Segment ubezpieczeń komunikacyjnych, to nadal największa część krajowego rynku asekuracyjnego. Ze względu na swoje kluczowe znaczenie dla sektora ubezpieczeń majątkowych w naszym kraju od lat cieszy się szczególnym zainteresowaniem ze strony nadzoru ubezpieczeniowego. Cyklicznie przygotowuje on obszerne opracowania, w których przedstawia szczegółowo sytuację w tym segmencie rynku.
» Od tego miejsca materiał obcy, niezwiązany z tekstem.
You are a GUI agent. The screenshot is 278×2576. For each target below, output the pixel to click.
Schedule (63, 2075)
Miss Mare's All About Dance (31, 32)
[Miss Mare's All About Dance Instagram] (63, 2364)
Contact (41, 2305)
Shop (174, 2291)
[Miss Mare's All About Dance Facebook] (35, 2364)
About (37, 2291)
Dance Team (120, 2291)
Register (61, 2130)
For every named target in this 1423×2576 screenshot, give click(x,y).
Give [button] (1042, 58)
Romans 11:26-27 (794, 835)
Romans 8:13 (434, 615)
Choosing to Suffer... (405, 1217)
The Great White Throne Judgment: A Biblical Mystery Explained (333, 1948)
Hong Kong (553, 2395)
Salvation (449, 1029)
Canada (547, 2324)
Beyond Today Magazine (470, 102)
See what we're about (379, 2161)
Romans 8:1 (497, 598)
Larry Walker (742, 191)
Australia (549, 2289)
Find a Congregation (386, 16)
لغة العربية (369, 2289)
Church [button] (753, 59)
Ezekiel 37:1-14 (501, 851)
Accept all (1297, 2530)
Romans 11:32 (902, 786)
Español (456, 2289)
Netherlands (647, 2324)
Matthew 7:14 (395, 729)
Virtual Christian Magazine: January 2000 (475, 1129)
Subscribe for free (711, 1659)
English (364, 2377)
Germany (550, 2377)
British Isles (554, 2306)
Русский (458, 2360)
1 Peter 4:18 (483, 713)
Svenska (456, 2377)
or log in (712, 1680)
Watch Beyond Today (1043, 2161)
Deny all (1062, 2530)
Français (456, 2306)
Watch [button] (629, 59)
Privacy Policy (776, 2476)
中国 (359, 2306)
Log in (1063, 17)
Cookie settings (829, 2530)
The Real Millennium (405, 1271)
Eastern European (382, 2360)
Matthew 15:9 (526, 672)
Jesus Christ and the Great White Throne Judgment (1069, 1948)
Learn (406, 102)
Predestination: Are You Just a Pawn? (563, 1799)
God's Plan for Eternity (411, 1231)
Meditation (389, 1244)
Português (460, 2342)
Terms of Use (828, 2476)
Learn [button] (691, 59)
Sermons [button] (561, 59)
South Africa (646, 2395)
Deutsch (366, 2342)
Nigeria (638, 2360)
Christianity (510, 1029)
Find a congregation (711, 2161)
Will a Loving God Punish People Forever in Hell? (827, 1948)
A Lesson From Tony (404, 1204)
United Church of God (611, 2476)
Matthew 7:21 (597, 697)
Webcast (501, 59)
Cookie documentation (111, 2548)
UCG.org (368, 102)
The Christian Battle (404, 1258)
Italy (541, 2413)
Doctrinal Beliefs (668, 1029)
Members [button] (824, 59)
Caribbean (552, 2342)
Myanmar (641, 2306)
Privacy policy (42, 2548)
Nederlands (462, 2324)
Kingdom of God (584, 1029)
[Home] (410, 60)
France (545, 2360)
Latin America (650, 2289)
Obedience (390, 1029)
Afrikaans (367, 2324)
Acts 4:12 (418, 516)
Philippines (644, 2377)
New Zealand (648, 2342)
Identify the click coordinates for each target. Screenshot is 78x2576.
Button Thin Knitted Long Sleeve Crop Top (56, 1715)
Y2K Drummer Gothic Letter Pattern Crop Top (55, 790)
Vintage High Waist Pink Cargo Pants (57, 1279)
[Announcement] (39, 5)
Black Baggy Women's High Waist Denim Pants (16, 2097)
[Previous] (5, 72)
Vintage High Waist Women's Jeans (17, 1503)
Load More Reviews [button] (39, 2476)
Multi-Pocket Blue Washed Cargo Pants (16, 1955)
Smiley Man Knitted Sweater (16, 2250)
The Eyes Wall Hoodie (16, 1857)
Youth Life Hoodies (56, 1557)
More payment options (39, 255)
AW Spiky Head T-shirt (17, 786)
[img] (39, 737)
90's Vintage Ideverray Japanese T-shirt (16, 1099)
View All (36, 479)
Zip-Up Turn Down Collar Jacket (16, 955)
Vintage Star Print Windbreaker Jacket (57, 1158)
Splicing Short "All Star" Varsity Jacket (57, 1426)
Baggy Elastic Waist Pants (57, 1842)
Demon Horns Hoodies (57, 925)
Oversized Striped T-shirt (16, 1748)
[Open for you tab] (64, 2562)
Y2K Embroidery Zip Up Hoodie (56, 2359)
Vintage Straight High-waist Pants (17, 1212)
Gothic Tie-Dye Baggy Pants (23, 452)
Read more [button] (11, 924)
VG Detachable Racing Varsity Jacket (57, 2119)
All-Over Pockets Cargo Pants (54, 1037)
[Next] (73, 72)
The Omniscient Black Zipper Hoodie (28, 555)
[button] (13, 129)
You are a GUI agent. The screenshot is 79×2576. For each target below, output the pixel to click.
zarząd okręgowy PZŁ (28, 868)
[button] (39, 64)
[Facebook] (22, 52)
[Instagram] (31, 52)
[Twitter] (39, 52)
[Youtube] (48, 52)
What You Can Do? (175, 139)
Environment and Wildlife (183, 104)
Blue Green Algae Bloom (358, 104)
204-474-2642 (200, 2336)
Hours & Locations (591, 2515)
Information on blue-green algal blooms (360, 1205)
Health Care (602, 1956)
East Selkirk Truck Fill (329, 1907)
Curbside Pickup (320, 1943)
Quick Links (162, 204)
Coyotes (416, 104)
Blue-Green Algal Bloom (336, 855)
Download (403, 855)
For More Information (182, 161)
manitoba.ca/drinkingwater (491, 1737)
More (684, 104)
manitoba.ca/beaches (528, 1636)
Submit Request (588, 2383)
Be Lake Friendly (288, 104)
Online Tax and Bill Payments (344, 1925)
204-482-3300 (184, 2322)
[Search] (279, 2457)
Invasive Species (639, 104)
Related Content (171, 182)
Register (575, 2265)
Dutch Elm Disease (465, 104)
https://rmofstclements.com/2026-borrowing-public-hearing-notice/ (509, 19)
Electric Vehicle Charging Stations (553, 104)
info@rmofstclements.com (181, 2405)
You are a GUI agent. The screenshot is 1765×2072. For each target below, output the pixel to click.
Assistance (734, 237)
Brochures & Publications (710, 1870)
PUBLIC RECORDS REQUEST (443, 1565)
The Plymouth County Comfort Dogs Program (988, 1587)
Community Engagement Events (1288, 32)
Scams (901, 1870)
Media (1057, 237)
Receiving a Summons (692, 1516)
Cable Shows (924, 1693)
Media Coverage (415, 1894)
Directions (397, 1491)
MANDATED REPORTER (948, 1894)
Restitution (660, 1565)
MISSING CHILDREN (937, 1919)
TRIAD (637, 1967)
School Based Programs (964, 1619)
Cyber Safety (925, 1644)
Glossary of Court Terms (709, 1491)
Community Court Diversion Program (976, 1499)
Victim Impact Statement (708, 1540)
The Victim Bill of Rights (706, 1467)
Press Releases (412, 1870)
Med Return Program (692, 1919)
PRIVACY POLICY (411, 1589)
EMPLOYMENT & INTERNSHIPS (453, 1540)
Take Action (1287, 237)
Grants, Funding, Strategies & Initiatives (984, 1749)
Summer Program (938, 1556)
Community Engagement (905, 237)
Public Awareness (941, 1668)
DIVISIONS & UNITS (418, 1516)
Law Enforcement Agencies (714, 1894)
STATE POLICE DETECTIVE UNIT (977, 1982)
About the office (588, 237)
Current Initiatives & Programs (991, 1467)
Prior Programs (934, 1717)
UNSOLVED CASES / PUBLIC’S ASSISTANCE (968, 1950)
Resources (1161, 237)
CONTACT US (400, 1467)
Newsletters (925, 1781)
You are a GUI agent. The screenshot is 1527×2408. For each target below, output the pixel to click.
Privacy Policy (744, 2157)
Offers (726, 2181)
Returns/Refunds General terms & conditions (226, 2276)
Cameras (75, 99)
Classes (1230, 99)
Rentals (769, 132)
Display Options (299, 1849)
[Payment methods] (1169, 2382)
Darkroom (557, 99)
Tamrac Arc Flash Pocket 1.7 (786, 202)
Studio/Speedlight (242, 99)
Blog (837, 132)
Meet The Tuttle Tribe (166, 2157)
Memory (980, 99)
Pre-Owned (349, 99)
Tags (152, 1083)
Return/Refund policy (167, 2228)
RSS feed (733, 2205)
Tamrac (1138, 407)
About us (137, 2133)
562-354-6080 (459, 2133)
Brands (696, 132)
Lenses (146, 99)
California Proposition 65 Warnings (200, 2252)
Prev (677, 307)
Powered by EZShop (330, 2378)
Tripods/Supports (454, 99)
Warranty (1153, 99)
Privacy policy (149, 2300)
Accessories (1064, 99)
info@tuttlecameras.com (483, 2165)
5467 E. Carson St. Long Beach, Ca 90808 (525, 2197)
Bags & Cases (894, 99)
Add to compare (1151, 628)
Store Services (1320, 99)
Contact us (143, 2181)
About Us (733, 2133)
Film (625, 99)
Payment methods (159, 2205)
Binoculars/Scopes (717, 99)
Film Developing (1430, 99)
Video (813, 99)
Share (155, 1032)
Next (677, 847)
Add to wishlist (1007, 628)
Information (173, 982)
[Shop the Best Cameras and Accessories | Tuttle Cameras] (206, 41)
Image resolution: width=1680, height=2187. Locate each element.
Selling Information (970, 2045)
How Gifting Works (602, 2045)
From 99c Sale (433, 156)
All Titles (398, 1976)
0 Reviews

Publikacja: 03.01.2004 09:35

Zainteresowanie opublikowanym ostatnio raportem było spore, bo urzędnicy, zaczynając nad nim pracę, zapowiedzieli, że po deklarowanej serii obniżek cen polis przez największe zakłady ubezpieczeń, jeszcze wnikliwiej będą przyglądać się sytuacji w tym newralgicznym dla polskiego rynku segmencie. Niestety, opracowanie jest zbyt obszerne, by można było je streścić - dlatego staraliśmy się skupić na głównym temacie tego raportu, czyli cechach naszego rynku w odniesieniu do krajów UE, a także tym, co się na nim zmieniło w ciągu ostatniego roku.

Europejski potentat?

Udział składki komunikacyjnej w przypisie krajowego sektora ubezpieczeń wynosi ciągle około 65%. Zdaniem analityków nadzoru, jest co najmniej kilka przyczyn tak dużego udziału przychodów z polis samochodowych w składce krajowego sektora ubezpieczeń majątkowych. Podstawowa to wczesny etap rozwoju rynku polskiego w stosunku do krajów UE, przejawiający się m.in. niższym poziomem świadomości społecznej co do potrzeby korzystania z innych rodzajów ochrony ubezpieczeniowej. Kolejną, bardzo prozaiczną, jest ciągle niska, w porównaniu z "bogatą Europą", zamożność polskiego społeczeństwa. Duże znaczenie ma także szybki rozwój rynku motoryzacyjnego. W 2002 r. liczba pojazdów mechanicznych przekroczyła w Polsce po raz pierwszy 15,5 mln sztuk. Przyrost liczby pojazdów wynikał zarówno ze sprzedaży nowych samochodów, jak i prywatnego importu aut używanych. Wyniki sprzedaży nowych samochodów po 11 miesiącach 2003 r. (320 tys. sztuk) wskazują na ponowny wzrost popytu (po czterech latach stagnacji) na nowe samochody. Przewiduje się, że do klientów trafi w całym roku ok. 350 tys. pojazdów, wobec 308 tys. rok wcześniej. Gwałtownego wzrostu sprzedaży nowych samochodów możemy się spodziewać w 2004 r. Trzeba jednak zaznaczyć, że nawet powrót Polski do wielkości sprzedaży nowych samochodów w rekordowym 1999 r., a musi on zająć co najmniej kilka lat, tylko w niewielkim stopniu zmniejszy dystans do dużych i średnich krajów europejskich (np. w porównywalnej do Polski Hiszpanii w ub.r. sprzedano ok. 1,3 mln aut).

Komunikacyjna

statystyka

Według danych nadzoru, zakłady ubezpieczeń wystawiły na koniec 2002 r. 20,85 mln polis AC i OC. Oznacza to, że w ciągu ubiegłego roku liczba umów wzrosła o 808,6 tys. sztuk, co odpowiada wzrostowi liczby zarejestrowanych pojazdów. Porównanie liczby czynnych polis do liczby pojazdów mechanicznych wskazuje, że polisę ubezpieczenia AC wykupił co czwarty, a polisę Zielonej Karty co piąty właściciel pojazdu. Szacuje się, że obowiązku posiadania ubezpieczenia OC nie spełniło w 2002 r. ok. 13% posiadaczy pojazdów mechanicznych (czyli ok. 2 mln). Z kolei Ubezpieczeniowy Fundusz Gwarancyjny szacuje liczbę pojazdów polisy OC na ok. 10%. Może to wynikać z faktu, że bardzo często szczególnie przy ubezpieczeniach zawieranych przez przedsiębiorstwa, jedna polisa obejmuje ochroną więcej niż jeden pojazd.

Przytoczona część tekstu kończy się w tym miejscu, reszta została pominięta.